After the interaction is detected it is possible to asses its risk and reason about the resolution method required. If the business rules are not mutually excluding, the critical point is posed on the information used by each business rules. The information required by business rules is in the core modules, then connections transfer the information from core to business rules. The aspect mechanism which enables this operation is known as “Exposing Context”. For example, in AspectJ-like languages it is possible to pass the intercepted object and/or method arguments (by means of this, target and args primitives). Another point to consider is how event context is used by business rules whose connections are superimposed. The information can be used in three ways: to read, to write or to read/write.

The risk of interaction could be categorized in four levels: null, low, medium and high.

1) Null Risk: this level of risk indicates the interaction is not dangerous and then is not necessary an explicit resolution. This level of risk occurs when the information used by two connections is not the same.

2) Low Risk: this level of risk denotes that although aspects execution requires a sequence, this sequence is not mandatory, then the order in execution is not crucial. This level of risk occurs when the connection uses the same information only for reading.

3) Medium Risk: this level of risk denotes that aspects execution requires a sequence, this sequence is mandatory, then an explicit resolution is required. This level of risk occurs when both connections uses the same information, one of them writes it, and the another reads it.

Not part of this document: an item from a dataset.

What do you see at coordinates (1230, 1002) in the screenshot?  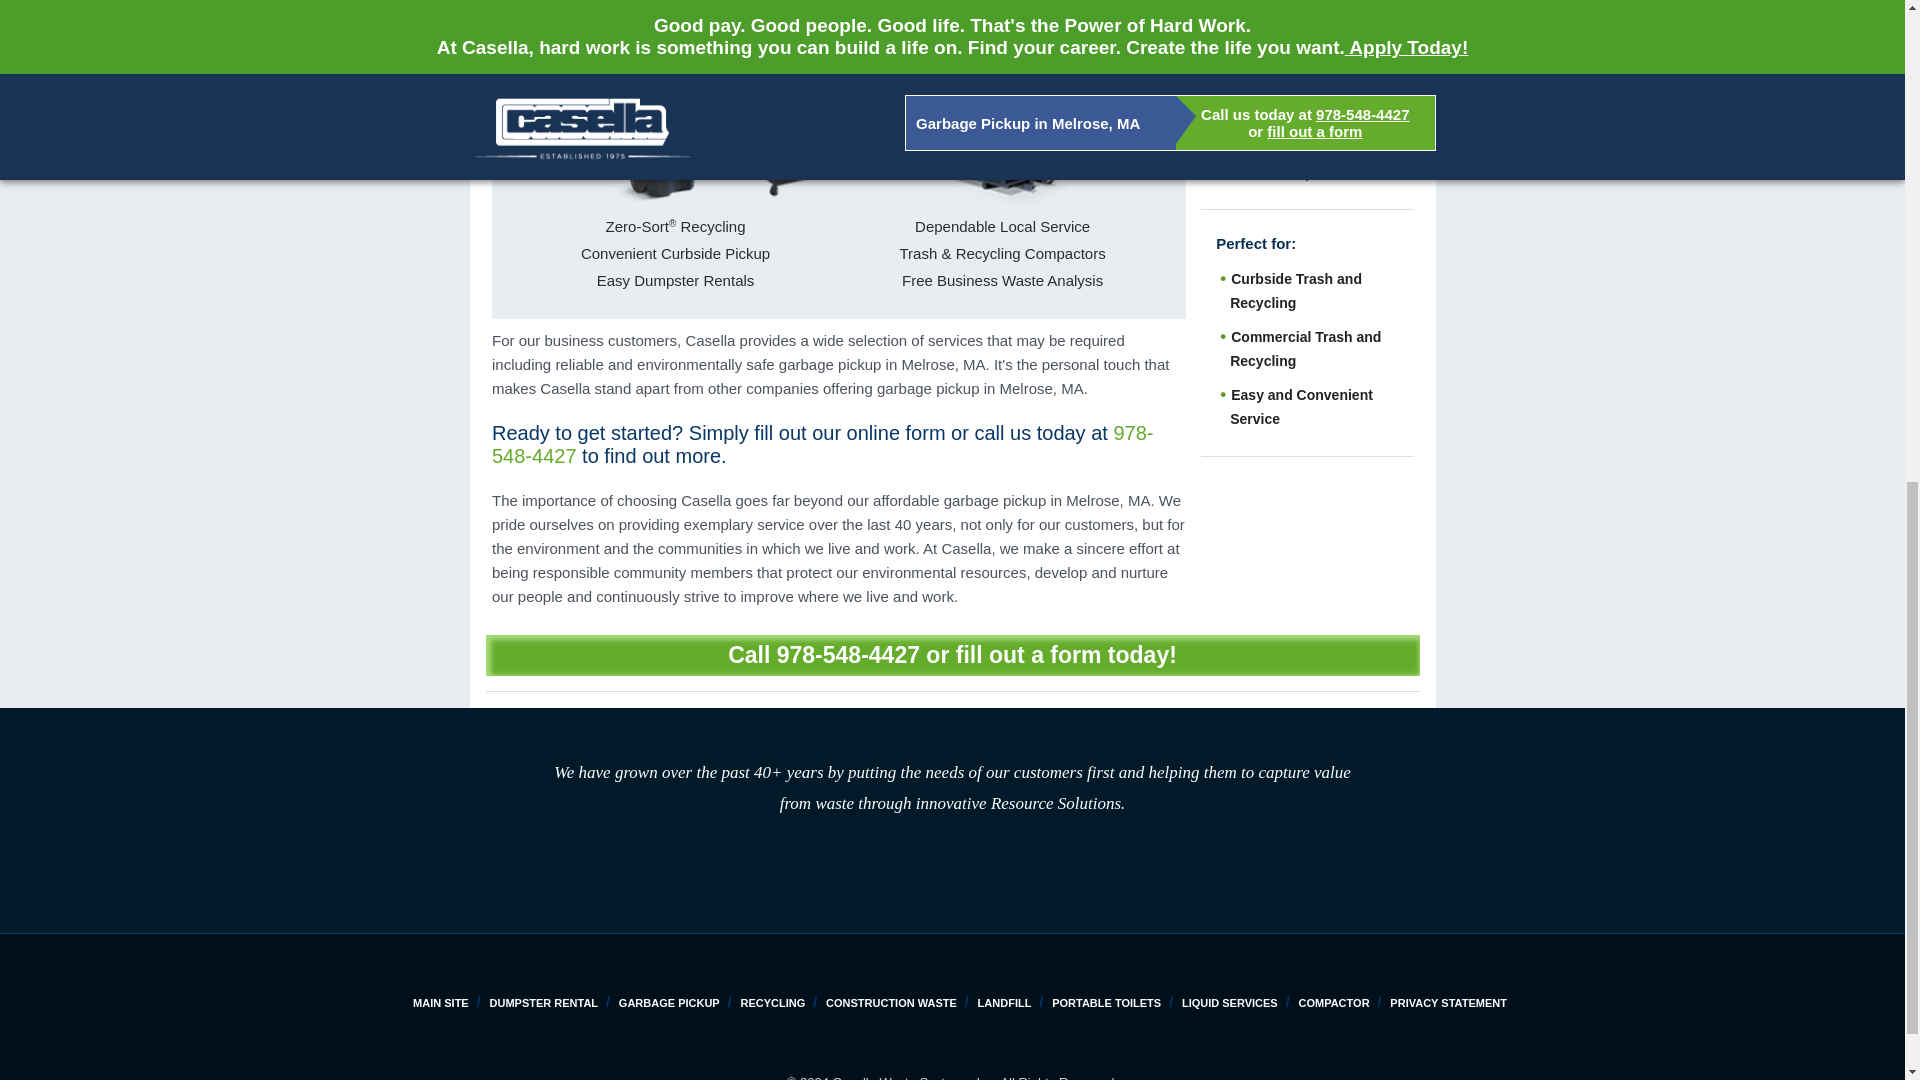 I see `LIQUID SERVICES` at bounding box center [1230, 1002].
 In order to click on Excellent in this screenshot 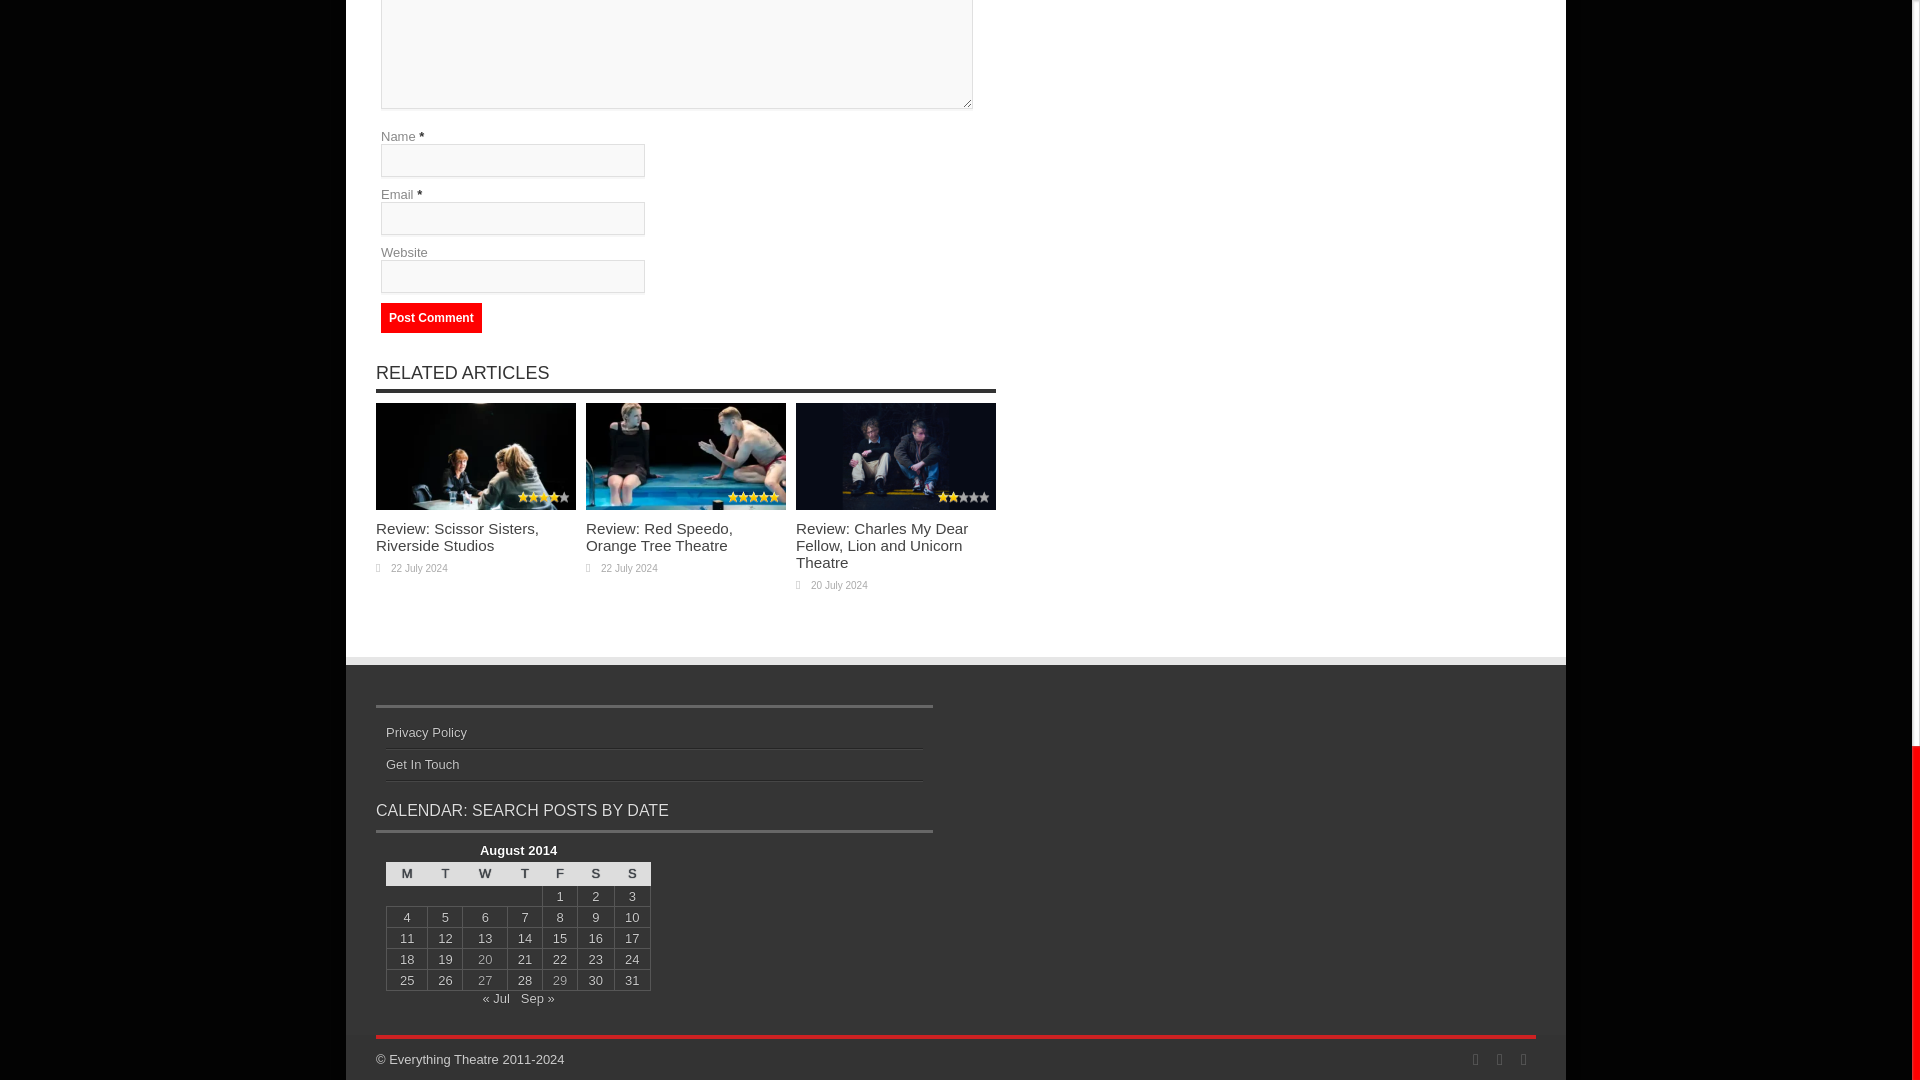, I will do `click(544, 498)`.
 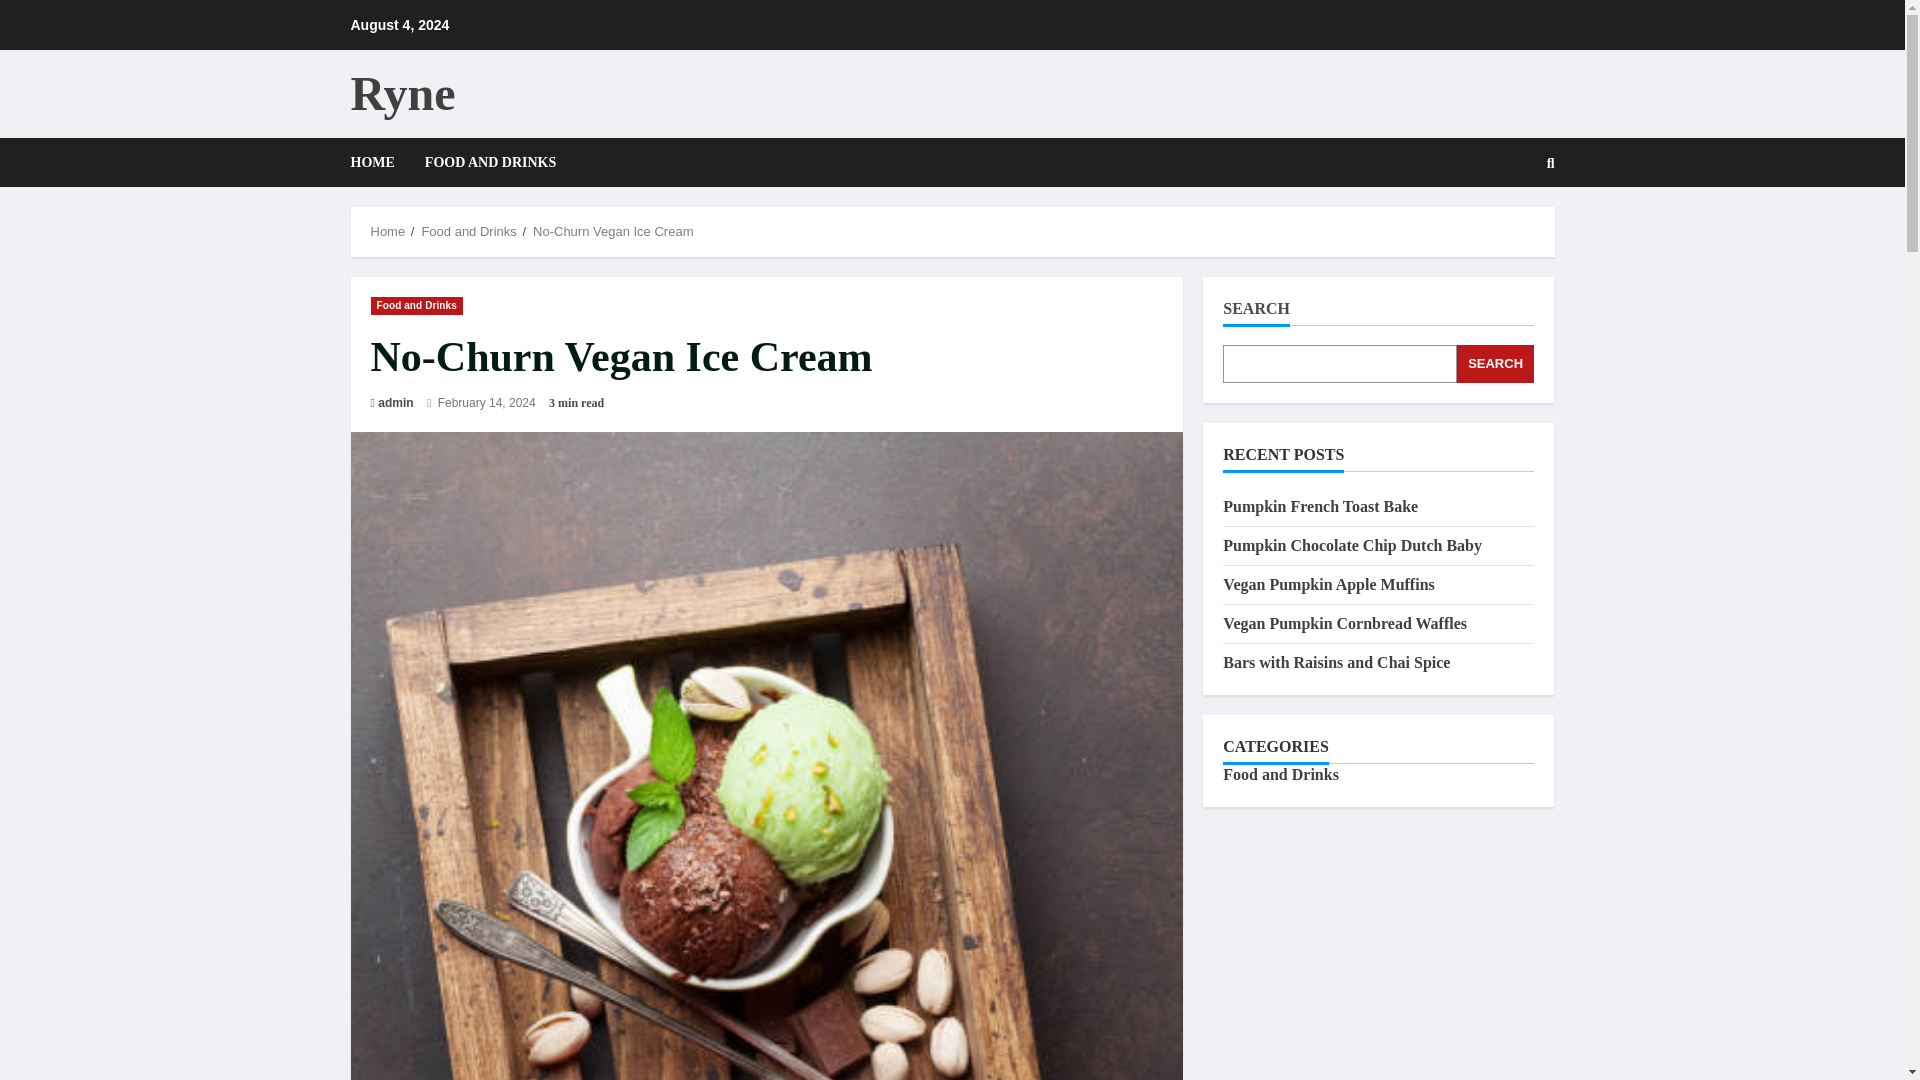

4) High Risk: this level of risk denotes that interaction must be managed by developer because of both connections update the same information.

A simple example (Figure 2) is used to show how an interaction can be analyzed. Suppose a store where an invoice (Invoice) is issued when a customer (Customer) buys any product (Item). An Invoice consists of some fields such as number of invoice, date of invoice, Customer name, an array of items, subtotal, discount and total. By default, discount field is initialized with cero and the name of Customer is initialized when invoice is instanttiated. Customers have a rewards card in order to add up points. Each time they make a purchase a business rule (BR#1) calculates the points to credit to the card.

Table 1. Points of potential interaction.

Figure 2. Diagram of simple store.

BR#1: After the system calculates the total of the invoice, every $10 a point must be credited to the rewards card. BR#1 should be implemented by CreditRewardsCard class and RCConnection is the aspectual connection (Figure 3).

RCConnection is “query” connection, because of information required by business rule, RewardsCard is not available in the main event. RewardsCard object should be retrieved previously, when the name of customer is initialized.

BR#2: The anniversary of the store is next month, so a special raffle would be organized. The customers participate with their purchases. After the system computes the total of the invoice, every $15, 2 raffle tickets are given. BR#2 is implemented by PrintRaffleTicket class and PRTConnection is the aspectual connection (Figure 4). PRTConnection is a “basic” connection.

Figure 5 shows how analysis can be performed. The aspectual connections that are interacting are identified, as well as the business rules that these connections trigger. The shared event and the moment when the interacttion occurs are specified. Afterwards the event context used by each business rule is analyzed. In this case, both business rules read the same information (Invoice.total field), but they write different information (RewardsCard and Ticket objects). Then according to the indicated risk proposed, the level of risk of this interaction is low.

Conflicts of Interest

The authors declare no conflicts of interest.